Istilah “almamater” tidak lepas dari kata sekolah, yang berasal dari bahasa Latin, yaitu “scolae, skhole, scola, atau schola” yang artinya “waktu luang.” Dahulu para orang tua di Yunani mengisi waktu luang anaknya dengan bermain serta mengajarkan berbagai hal mengenai kehidupan dengan cara mengunjungi suatu tempat untuk mempelajari hal ikhwal yang mereka rasakan butuh untuk mereka ketahui. Sampai pada saat orang tua tidak mampu lagi meluangkan waktunya untuk anak mereka karena mulai disibukkan dengan pekerjaan, maka dititipkanlah anak-anak tersebut kepada orang-orang yang mempunyai ilmu pengetahuan untuk mengisi waktu-waktu luang anaknya untuk bermain dan sesekali belajar. Sebagian besar pendapat yang ada menyebutkan, bahwa orang-orang tersebut diberi nama “alma mater” yang berarti “ibu pengasuh” atau “ibu yang memberikan ilmu,” yang sampai saat ini kita kenal dengan kata “almamater” dalam berbagai warna atau perspektif. Anak-anak tersebut kemudian diasuh dan diberikan bekal ilmu pengetahuan oleh almamater.Dari pengertian di atas, jelas bahwa almamater sendiri berposisi sebagai orang tua ketika anak atau tiap individu dititipkan padanya. Ada tanggung jawab besar yang harus ditanggungnya, memberikan bekal pengetahuan sekaligus mengasuh (yang dalam hal ini keadaan keseluruhan individu titipan tersebut tentunya juga menjadi tanggungjawab almamater).
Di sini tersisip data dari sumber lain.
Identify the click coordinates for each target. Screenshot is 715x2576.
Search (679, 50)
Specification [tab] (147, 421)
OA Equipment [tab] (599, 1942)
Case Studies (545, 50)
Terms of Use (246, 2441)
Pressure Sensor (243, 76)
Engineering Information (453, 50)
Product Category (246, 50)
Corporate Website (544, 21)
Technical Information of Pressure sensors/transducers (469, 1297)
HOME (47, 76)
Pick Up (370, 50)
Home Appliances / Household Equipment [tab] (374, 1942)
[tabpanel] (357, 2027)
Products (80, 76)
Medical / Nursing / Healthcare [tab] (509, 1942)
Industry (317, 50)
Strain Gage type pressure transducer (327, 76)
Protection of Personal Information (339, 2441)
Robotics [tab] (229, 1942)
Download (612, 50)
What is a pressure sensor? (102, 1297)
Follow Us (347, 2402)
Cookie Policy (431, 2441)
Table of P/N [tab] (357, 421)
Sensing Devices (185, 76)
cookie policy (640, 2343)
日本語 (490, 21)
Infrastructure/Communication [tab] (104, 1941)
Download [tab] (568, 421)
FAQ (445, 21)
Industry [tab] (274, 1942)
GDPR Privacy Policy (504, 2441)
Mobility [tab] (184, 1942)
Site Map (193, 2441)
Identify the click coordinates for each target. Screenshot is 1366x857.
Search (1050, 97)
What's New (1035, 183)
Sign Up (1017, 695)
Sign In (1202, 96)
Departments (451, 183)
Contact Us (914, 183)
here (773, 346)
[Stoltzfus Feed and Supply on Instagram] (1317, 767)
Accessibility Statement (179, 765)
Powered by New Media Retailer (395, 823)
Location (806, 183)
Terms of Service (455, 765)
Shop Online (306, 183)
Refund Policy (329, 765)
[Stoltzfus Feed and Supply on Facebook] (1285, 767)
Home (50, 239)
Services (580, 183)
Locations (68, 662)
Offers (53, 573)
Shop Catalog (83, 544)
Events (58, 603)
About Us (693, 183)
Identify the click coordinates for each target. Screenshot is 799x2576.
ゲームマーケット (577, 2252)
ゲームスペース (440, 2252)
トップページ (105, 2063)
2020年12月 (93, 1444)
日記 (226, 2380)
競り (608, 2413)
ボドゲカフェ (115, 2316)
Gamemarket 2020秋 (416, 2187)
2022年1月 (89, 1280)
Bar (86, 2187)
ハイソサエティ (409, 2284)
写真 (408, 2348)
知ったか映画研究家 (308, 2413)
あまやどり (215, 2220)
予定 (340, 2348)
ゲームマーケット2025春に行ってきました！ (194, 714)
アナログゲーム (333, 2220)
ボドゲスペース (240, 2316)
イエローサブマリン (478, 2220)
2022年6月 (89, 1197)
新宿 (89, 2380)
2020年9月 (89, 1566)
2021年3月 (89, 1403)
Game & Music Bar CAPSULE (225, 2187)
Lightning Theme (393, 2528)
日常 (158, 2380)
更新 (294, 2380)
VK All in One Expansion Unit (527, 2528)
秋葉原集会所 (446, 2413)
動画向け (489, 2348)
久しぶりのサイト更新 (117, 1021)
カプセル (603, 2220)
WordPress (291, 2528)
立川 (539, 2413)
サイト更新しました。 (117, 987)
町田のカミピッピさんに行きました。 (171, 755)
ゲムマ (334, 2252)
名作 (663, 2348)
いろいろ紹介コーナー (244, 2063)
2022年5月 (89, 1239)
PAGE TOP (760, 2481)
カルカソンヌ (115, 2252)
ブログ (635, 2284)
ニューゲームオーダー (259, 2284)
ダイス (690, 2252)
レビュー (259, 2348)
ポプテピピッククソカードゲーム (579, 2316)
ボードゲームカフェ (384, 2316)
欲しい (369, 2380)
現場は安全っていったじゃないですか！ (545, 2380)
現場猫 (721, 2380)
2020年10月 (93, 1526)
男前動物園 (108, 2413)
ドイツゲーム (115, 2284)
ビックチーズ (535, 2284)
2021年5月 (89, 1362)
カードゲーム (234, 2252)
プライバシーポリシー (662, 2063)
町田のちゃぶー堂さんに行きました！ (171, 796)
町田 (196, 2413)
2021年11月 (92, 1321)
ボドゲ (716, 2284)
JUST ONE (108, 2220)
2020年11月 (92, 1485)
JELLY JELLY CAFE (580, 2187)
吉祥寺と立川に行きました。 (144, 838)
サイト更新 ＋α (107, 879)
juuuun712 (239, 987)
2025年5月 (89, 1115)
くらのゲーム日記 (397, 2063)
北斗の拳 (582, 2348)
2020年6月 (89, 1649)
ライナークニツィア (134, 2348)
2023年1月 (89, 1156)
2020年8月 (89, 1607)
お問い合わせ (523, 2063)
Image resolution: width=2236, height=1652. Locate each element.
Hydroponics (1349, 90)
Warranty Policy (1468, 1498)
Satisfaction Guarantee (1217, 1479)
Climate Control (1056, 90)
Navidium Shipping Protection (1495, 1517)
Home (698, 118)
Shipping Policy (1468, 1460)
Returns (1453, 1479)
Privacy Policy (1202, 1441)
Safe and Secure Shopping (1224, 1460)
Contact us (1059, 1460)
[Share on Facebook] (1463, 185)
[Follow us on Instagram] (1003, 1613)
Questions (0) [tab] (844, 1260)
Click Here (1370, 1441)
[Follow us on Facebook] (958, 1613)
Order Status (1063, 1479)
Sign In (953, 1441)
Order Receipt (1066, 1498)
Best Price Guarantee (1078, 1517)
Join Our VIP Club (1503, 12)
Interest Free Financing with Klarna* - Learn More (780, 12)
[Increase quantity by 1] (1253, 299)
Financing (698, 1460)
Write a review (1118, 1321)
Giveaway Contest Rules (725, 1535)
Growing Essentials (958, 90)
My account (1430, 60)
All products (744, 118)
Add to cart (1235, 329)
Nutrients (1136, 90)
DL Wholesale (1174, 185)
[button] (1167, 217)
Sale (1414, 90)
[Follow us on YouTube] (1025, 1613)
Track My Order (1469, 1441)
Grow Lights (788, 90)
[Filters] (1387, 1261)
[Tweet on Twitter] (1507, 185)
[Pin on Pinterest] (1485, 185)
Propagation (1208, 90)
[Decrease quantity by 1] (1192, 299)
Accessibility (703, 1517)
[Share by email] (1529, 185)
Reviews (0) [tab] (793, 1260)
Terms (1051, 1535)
Apabila kita lihat saat ini, almamater sendiri lebih diidentikan dengan institusi pendidikan yang memberikan pengajaran dan pendidikan kepada peserta didiknya, khususnya perguruan tinggi (PT) atau sekolah. Terlepas dari sedikit mengesampingkan semangat yang muncul dari awal istilah almamater, namun secara nyata dalam tiap institusi pendidikan terdapat (tanggungjawab) perlindungan terhadap peserta didiknya, serta terdapat proses saling alih ilmu atau pengetahuan dari pendidik ke peserta didik, kemudian dari peserta didik sebelumnya ke peserta didik berikutnya.
Umumnya, hampir setiap pendidik yang memberikan pengajaran dan pendidikan di tempat ia pernah diasuh dan dibesarkan (intitusi pendidikan) akan memiliki rasa dan tanggungjawab yang berbeda dari pendidik yang berasal dari almamater lainnya. Sense of belonging adalah salah satu ciri yang mendasar, dan terlebih lagi “roh” dari intitusi pendidikannya akan lebih melekat dan mendorongnya untuk mengimplementasikan pendidikan dan pengajaran yang bercirikan institusi pendidikan tersebut (terutama visi misi dan tujuan insitusi). Dengan demikian dapat dikatakan bahwa individu tersebut tanpa dipaksa, ia telah memiliki tanggungjawab untuk mengembangkan dan mengharumkan nama baik almamaternya.
Kecintaan individu dan almamaternya bak kecintaan akan rumah, keluarga, bangsa, bahkan akan dirinya sendiri. Kecintaan akan almamater adalah pegangan untuk keberlangsungan almamater itu sendiri. Dengan demikian almamater dapat dikatakan sebagai simbol dari tanggungjawab, totalitas bahkan militansi. Tanpa itu, almamater akan berputar formal dan menuju degradasi esensi, termasuk pula setiap individu di dalamnya (lunturnya ciri, semangat atau idealisme, dan sebagainya). Hal tanggungjawab holistik ini pula yang menunjukan absurd atau tidaknya keberadaan tiap individu untuk mempertahankan eksistensi dirinya di dalam sebuah almamater.
Bercermin dalam almamater
Bekal untuk hidup dalam sebuah almamater paling tidak — dengan menyadari adanya kepelbagaian yang tak dapat dinafikkan — sehingga isu SARA, kelas sosial, tingkat pendidikan, dan lain-lain, bukan lagi sesuatu yang harus dipermasalahkan karena akan berkontribusi bagi runtuhnya almamater. Dan apabila masih ada orang yang mempermasalahkannya, maka dengan melihat wacana eksistensi manusia, orang tersebut tidak lagi memanusiakan dirinya sendiri terlebih lagi orang lain. Ini akan menjadi masalah, terutama ketika kita hidup dalam kerangka universitas.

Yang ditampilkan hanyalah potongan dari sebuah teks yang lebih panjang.